--- Record set Enclosed Below ---

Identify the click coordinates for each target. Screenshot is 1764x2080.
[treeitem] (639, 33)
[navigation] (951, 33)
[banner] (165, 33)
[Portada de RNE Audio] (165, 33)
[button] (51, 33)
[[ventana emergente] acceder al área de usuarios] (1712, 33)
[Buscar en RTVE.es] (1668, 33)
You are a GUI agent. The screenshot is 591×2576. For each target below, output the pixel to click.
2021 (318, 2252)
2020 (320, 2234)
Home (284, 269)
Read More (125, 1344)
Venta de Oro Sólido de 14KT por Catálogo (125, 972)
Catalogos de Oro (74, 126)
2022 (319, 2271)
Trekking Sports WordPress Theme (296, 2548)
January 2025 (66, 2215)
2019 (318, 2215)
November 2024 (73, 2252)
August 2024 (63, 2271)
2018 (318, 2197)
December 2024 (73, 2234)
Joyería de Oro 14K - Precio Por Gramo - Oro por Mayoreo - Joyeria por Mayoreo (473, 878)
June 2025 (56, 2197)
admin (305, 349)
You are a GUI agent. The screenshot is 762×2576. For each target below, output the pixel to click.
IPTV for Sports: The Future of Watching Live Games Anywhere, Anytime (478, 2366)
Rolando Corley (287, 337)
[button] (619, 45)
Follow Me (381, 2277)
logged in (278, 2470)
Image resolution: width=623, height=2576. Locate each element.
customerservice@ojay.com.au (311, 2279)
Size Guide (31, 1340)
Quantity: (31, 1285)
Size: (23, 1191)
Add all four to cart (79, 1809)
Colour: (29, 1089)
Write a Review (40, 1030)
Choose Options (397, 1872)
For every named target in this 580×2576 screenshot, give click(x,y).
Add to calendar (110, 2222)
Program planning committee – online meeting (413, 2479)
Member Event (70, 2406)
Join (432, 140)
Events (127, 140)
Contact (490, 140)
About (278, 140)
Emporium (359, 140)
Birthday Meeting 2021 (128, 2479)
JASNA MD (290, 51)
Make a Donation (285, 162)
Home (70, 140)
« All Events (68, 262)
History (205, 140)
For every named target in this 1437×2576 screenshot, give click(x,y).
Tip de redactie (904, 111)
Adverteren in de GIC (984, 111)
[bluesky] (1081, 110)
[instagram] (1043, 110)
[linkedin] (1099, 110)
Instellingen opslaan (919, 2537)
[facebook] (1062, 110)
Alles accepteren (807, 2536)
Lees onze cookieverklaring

--- End of Enclosed Record set ---

### What you should do
Produce a word-for-word restatement of all the records.

### Task response
Identify the click coordinates for each target. Screenshot is 1764x2080.
[treeitem] (639, 33)
[navigation] (951, 33)
[banner] (165, 33)
[Portada de RNE Audio] (165, 33)
[button] (51, 33)
[[ventana emergente] acceder al área de usuarios] (1712, 33)
[Buscar en RTVE.es] (1668, 33)
You are a GUI agent. The screenshot is 591×2576. For each target below, output the pixel to click.
2021 (318, 2252)
2020 (320, 2234)
Home (284, 269)
Read More (125, 1344)
Venta de Oro Sólido de 14KT por Catálogo (125, 972)
Catalogos de Oro (74, 126)
2022 (319, 2271)
Trekking Sports WordPress Theme (296, 2548)
January 2025 (66, 2215)
2019 (318, 2215)
November 2024 (73, 2252)
August 2024 (63, 2271)
2018 (318, 2197)
December 2024 (73, 2234)
Joyería de Oro 14K - Precio Por Gramo - Oro por Mayoreo - Joyeria por Mayoreo (473, 878)
June 2025 (56, 2197)
admin (305, 349)
You are a GUI agent. The screenshot is 762×2576. For each target below, output the pixel to click.
IPTV for Sports: The Future of Watching Live Games Anywhere, Anytime (478, 2366)
Rolando Corley (287, 337)
[button] (619, 45)
Follow Me (381, 2277)
logged in (278, 2470)
Image resolution: width=623, height=2576. Locate each element.
customerservice@ojay.com.au (311, 2279)
Size Guide (31, 1340)
Quantity: (31, 1285)
Size: (23, 1191)
Add all four to cart (79, 1809)
Colour: (29, 1089)
Write a Review (40, 1030)
Choose Options (397, 1872)
For every named target in this 580×2576 screenshot, give click(x,y).
Add to calendar (110, 2222)
Program planning committee – online meeting (413, 2479)
Member Event (70, 2406)
Join (432, 140)
Events (127, 140)
Contact (490, 140)
About (278, 140)
Emporium (359, 140)
Birthday Meeting 2021 (128, 2479)
JASNA MD (290, 51)
Make a Donation (285, 162)
Home (70, 140)
« All Events (68, 262)
History (205, 140)
For every named target in this 1437×2576 screenshot, give click(x,y).
Tip de redactie (904, 111)
Adverteren in de GIC (984, 111)
[bluesky] (1081, 110)
[instagram] (1043, 110)
[linkedin] (1099, 110)
Instellingen opslaan (919, 2537)
[facebook] (1062, 110)
Alles accepteren (807, 2536)
Lees onze cookieverklaring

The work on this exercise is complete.